Date: 2003-10-19 12:35 am (UTC)
uitlander: (Default)
From: [personal profile] uitlander
Oh dear, you made me think of the traditional mating displays of the Geordies in the Bigg Market on a Saturday night.

The female of the species shows off her fine white leather mini-skirt and skimpy top, demonstrating incredible agility by balancing on her 6 inch stilettos and a total inability to feel cold. Meanwhile the males of the species attempt to impress the females with competitve games such as 'who can pee highest up the wall' and 'projectile vomit'.

Oh how I miss Newcastle (not).

Date: 2003-10-19 12:41 am (UTC)
From: [identity profile] bateleur.livejournal.com
Nobody has any excuse for not knowing 'ginnel' since you've explained it in your LJ before.

Date: 2003-10-19 01:05 am (UTC)
From: [identity profile] floralaetifica.livejournal.com
Clearly none of those words means anything, and you just made them up :)

Minging, that most vile of words, seemed to me to leap into popularity after it became the word of choice for the Big Brother 1 house.

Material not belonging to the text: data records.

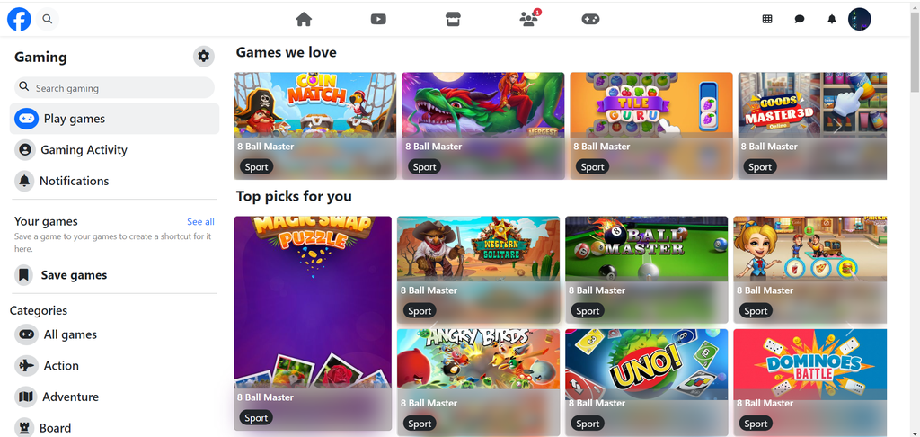The width and height of the screenshot is (920, 437).
Task: Open the account profile picture menu
Action: (x=860, y=20)
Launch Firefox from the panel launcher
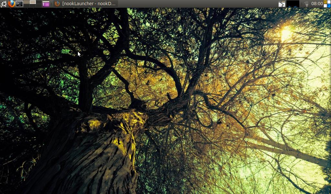The height and width of the screenshot is (194, 331). 12,4
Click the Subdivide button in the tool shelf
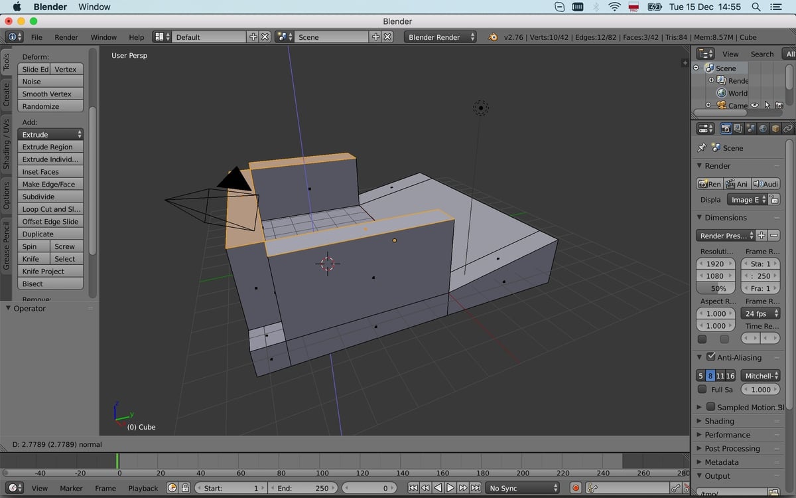796x498 pixels. [x=50, y=197]
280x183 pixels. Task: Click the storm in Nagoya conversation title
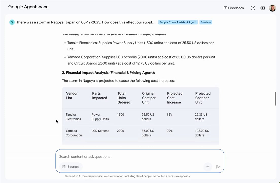[85, 22]
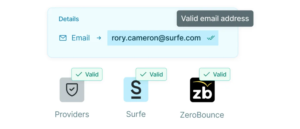The height and width of the screenshot is (129, 300).
Task: Click the Providers shield icon
Action: [x=72, y=90]
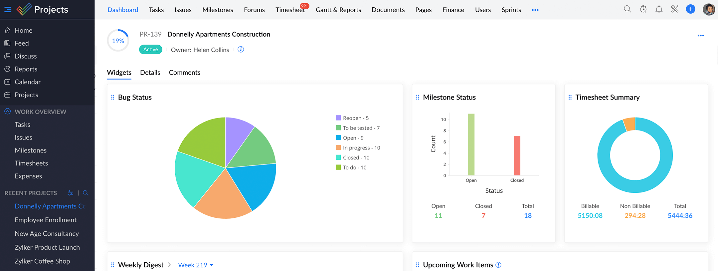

OK, let's try some very, very southern words:
Weirsh - This apple's a bit weirsh. (I don't even know how you spell that, I've only ever heard it)
Whisht - Whisht liddle thing, idn't she?
Furze (-bush)
Mazy - She's mazy.
And I'm sure you can manage oggie.

Date: 2003-10-19 03:06 am (UTC)
From: [identity profile] venta.livejournal.com
Weirsh I can guess from context, but don't know. Sour/sharp ?
Whisht is a Geordie word meaning "shut up", but I guess that wasn't what you were after.
Furze I'm fine with.
Mazy - would that be the same as mazed ? ie mad ? not to be confused with "she's a mazer", which is a compliment.

Mmmm.... oggies...

Date: 2003-10-19 03:51 am (UTC)
From: [identity profile] floralaetifica.livejournal.com
Whisht is kind of pale, sickly - 'Whisht liddle thing, idn't she?' is what my great grandfather said when presented with my newborn mother. Charming.

Mazy is confused, bewildered. Presumably from the same root as amazed.

Date: 2003-10-20 04:20 am (UTC)
From: [identity profile] sheepthief.livejournal.com
Well, I'm from Stoke-on-Trent, and my parents were from there and Cannock (so, Midlands rather than the North). Aside from the whole bread products thing (which I suspect is the most common variation in UK language) some words that spring to mind are

cut - canal
snappin' - a packed lunch
nesh - feels the cold

Date: 2003-10-20 05:29 am (UTC)
From: [identity profile] venta.livejournal.com
Yup, I'd say nesh. And even mean the same thing :)

Cut is more general to me than canal - the road which takes a funny dive to go under the railway line is "The Cut" near my parents' house.

A packed lunch is bait, in my world. Anyone got any more ?

Date: 2003-10-20 09:30 am (UTC)
From: [identity profile] sheepthief.livejournal.com
In your case is 'cut' a shortcut for, er, 'shortcut'?

I can't think off-hand of any others at the moment, though no doubt there are loads.